> **Your objective**:
Please transcribe every entry below exactly as written.

> **Supplied entries**:
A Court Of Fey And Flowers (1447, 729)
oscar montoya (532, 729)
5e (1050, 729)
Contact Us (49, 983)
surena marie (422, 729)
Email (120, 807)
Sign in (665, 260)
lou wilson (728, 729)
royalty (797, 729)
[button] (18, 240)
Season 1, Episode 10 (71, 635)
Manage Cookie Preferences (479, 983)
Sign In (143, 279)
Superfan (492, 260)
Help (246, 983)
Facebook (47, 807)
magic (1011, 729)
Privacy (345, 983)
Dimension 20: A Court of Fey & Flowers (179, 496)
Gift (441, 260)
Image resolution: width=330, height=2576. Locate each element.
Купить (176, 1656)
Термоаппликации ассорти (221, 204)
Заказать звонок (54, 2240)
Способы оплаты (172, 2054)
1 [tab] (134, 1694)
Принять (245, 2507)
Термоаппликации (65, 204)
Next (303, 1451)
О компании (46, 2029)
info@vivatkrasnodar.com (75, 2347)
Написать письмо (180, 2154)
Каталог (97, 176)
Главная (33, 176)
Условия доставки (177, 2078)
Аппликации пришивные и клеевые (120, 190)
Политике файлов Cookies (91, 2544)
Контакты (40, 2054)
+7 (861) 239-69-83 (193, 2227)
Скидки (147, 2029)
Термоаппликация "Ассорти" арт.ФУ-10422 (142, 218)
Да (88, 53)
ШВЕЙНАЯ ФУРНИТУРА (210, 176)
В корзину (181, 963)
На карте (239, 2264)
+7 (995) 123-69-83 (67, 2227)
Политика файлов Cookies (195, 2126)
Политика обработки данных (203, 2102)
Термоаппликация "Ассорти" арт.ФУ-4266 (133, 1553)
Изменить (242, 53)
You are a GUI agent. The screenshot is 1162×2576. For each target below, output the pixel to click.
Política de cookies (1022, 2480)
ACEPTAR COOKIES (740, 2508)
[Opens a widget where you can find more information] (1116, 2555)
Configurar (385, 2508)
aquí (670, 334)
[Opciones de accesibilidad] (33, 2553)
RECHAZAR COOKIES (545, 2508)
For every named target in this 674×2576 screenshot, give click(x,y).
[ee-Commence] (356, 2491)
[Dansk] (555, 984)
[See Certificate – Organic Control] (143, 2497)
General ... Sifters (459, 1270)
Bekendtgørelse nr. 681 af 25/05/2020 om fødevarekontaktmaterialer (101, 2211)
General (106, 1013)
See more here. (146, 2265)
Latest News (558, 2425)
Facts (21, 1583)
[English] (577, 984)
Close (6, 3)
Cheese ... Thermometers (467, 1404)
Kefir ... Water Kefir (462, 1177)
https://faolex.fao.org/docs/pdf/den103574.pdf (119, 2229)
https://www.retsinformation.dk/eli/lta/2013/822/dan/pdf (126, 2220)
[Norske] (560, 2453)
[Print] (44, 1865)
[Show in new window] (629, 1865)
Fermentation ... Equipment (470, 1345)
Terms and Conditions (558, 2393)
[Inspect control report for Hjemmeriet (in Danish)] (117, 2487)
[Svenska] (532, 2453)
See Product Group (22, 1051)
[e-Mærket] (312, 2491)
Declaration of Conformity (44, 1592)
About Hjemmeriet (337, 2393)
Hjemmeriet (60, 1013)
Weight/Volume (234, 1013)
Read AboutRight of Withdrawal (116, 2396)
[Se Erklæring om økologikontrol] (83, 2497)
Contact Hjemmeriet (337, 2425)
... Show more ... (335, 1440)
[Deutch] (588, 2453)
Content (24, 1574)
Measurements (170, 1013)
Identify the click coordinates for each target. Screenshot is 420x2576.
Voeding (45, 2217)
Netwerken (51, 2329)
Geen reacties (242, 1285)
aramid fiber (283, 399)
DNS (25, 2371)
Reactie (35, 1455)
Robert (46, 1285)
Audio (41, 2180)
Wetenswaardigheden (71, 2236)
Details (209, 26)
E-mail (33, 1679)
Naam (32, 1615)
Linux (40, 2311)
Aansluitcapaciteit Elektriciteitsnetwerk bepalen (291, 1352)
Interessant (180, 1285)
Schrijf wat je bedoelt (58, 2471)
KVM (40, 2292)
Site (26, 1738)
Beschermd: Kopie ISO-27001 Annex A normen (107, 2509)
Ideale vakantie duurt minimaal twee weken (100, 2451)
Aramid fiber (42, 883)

> **Response box**:
A Court Of Fey And Flowers (1447, 729)
oscar montoya (532, 729)
5e (1050, 729)
Contact Us (49, 983)
surena marie (422, 729)
Email (120, 807)
Sign in (665, 260)
lou wilson (728, 729)
royalty (797, 729)
[button] (18, 240)
Season 1, Episode 10 (71, 635)
Manage Cookie Preferences (479, 983)
Sign In (143, 279)
Superfan (492, 260)
Help (246, 983)
Facebook (47, 807)
magic (1011, 729)
Privacy (345, 983)
Dimension 20: A Court of Fey & Flowers (179, 496)
Gift (441, 260)
Image resolution: width=330, height=2576. Locate each element.
Купить (176, 1656)
Термоаппликации ассорти (221, 204)
Заказать звонок (54, 2240)
Способы оплаты (172, 2054)
1 [tab] (134, 1694)
Принять (245, 2507)
Термоаппликации (65, 204)
Next (303, 1451)
О компании (46, 2029)
info@vivatkrasnodar.com (75, 2347)
Написать письмо (180, 2154)
Каталог (97, 176)
Главная (33, 176)
Условия доставки (177, 2078)
Аппликации пришивные и клеевые (120, 190)
Политике файлов Cookies (91, 2544)
Контакты (40, 2054)
+7 (861) 239-69-83 (193, 2227)
Скидки (147, 2029)
Термоаппликация "Ассорти" арт.ФУ-10422 (142, 218)
Да (88, 53)
ШВЕЙНАЯ ФУРНИТУРА (210, 176)
В корзину (181, 963)
На карте (239, 2264)
+7 (995) 123-69-83 (67, 2227)
Политика файлов Cookies (195, 2126)
Политика обработки данных (203, 2102)
Термоаппликация "Ассорти" арт.ФУ-4266 (133, 1553)
Изменить (242, 53)
You are a GUI agent. The screenshot is 1162×2576. For each target below, output the pixel to click.
Política de cookies (1022, 2480)
ACEPTAR COOKIES (740, 2508)
[Opens a widget where you can find more information] (1116, 2555)
Configurar (385, 2508)
aquí (670, 334)
[Opciones de accesibilidad] (33, 2553)
RECHAZAR COOKIES (545, 2508)
For every named target in this 674×2576 screenshot, give click(x,y).
[ee-Commence] (356, 2491)
[Dansk] (555, 984)
[See Certificate – Organic Control] (143, 2497)
General ... Sifters (459, 1270)
Bekendtgørelse nr. 681 af 25/05/2020 om fødevarekontaktmaterialer (101, 2211)
General (106, 1013)
See more here. (146, 2265)
Latest News (558, 2425)
Facts (21, 1583)
[English] (577, 984)
Close (6, 3)
Cheese ... Thermometers (467, 1404)
Kefir ... Water Kefir (462, 1177)
https://faolex.fao.org/docs/pdf/den103574.pdf (119, 2229)
https://www.retsinformation.dk/eli/lta/2013/822/dan/pdf (126, 2220)
[Norske] (560, 2453)
[Print] (44, 1865)
[Show in new window] (629, 1865)
Fermentation ... Equipment (470, 1345)
Terms and Conditions (558, 2393)
[Inspect control report for Hjemmeriet (in Danish)] (117, 2487)
[Svenska] (532, 2453)
See Product Group (22, 1051)
[e-Mærket] (312, 2491)
Declaration of Conformity (44, 1592)
About Hjemmeriet (337, 2393)
Hjemmeriet (60, 1013)
Weight/Volume (234, 1013)
Read AboutRight of Withdrawal (116, 2396)
[Se Erklæring om økologikontrol] (83, 2497)
Contact Hjemmeriet (337, 2425)
... Show more ... (335, 1440)
[Deutch] (588, 2453)
Content (24, 1574)
Measurements (170, 1013)
Identify the click coordinates for each target. Screenshot is 420x2576.
Voeding (45, 2217)
Netwerken (51, 2329)
Geen reacties (242, 1285)
aramid fiber (283, 399)
DNS (25, 2371)
Reactie (35, 1455)
Robert (46, 1285)
Audio (41, 2180)
Wetenswaardigheden (71, 2236)
Details (209, 26)
E-mail (33, 1679)
Naam (32, 1615)
Linux (40, 2311)
Aansluitcapaciteit Elektriciteitsnetwerk bepalen (291, 1352)
Interessant (180, 1285)
Schrijf wat je bedoelt (58, 2471)
KVM (40, 2292)
Site (26, 1738)
Beschermd: Kopie ISO-27001 Annex A normen (107, 2509)
Ideale vakantie duurt minimaal twee weken (100, 2451)
Aramid fiber (42, 883)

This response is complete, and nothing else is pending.